From 1918 onwards she participated in gatherings of the Sunday Circle, a group of left-wing intellectuals which included psychoanalyst René Spitz. In 1919, she worked for the Commissariat for Education during the short-lived Hungarian Soviet Republic.

When the republic fell following the Romanian invasion, she fled to Vienna, where she supported herself by working at a parachute factory, and then as a sales assistant at a bookshop. She knew the Hungarian writers Béla Balázs, composer Hanns Eisler, Czech writer Egon Kisch and Hermann Broch - who translated her poetry into German. Thereafter she was for short periods in Czechoslovakia and Romania. After being expelled from Romania for her communism, she settled in Berlin in 1923, with her second husband Laszlo Tology (Gluck). She designed costumes for the films of Elisabeth Bergner at the Neumann Produktion film studio, translated, interpreted and took photographs. She also worked on the staff of the Rote Hilfe newspaper of the German Communist Party for a time. She studied psychoanalysis from 1924 onwards. After undertaking training analysis with Otto Fenichel, she later practised as an analyst.[5]

She was the therapist of the Hungarian poet Attila József, who wrote his most famous love poems to her.[citation needed]

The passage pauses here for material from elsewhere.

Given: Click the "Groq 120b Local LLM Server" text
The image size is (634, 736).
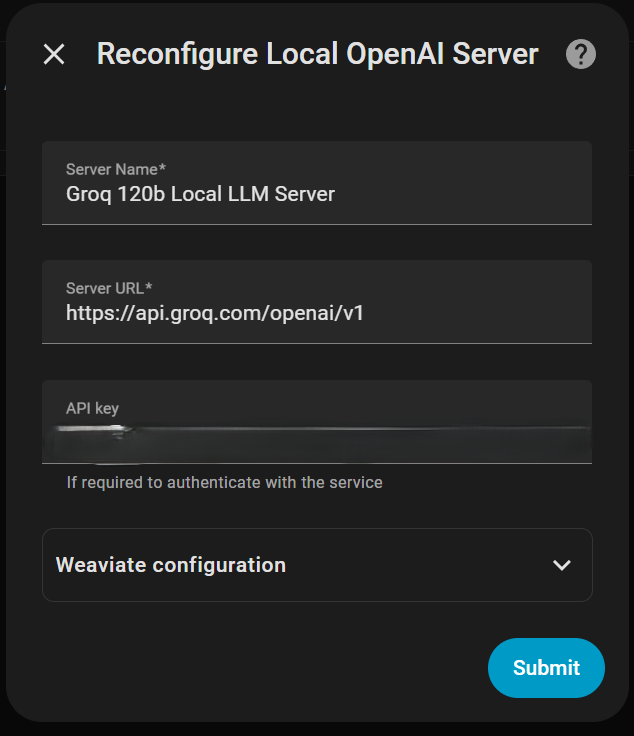Looking at the screenshot, I should pos(200,194).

When Hitler came to power in 1933, Gyömrői emigrated to Prague, due to her being Jewish, along with her political views, which were opposed to the Nazi party ideologies. The following year she returned to Budapest, where she joined the Hungarian Psychoanalytical Society.[1] Between 1936 and 1938, she held seminars and discussion evenings, for mothers and educators on practical educational issues.[citation needed]

Moving to Sri Lanka edit

In 1938, when Admiral Horthy's fascist regime passed its first Anti-Jewish Law, she emigrated to Sri Lanka[6] with her third husband, journalist Laszlo Ujvári, who died in 1940. She met and married E. F. C. Ludowyk, Professor of English at the University College, Colombo. She joined the Trotskyist Lanka Sama Samaja Party and in 1947, together with Vivienne Goonewardena and several other women of the LSSP, the Bolshevik Samasamaja Party and the Communist Party, she founded the Eksath Kantha Peramuna (United Women's Front), the first autonomous socialist women's association in the country. In 1948, she published an article in The Times of Ceylon titled "Feminism or Socialism?".[2]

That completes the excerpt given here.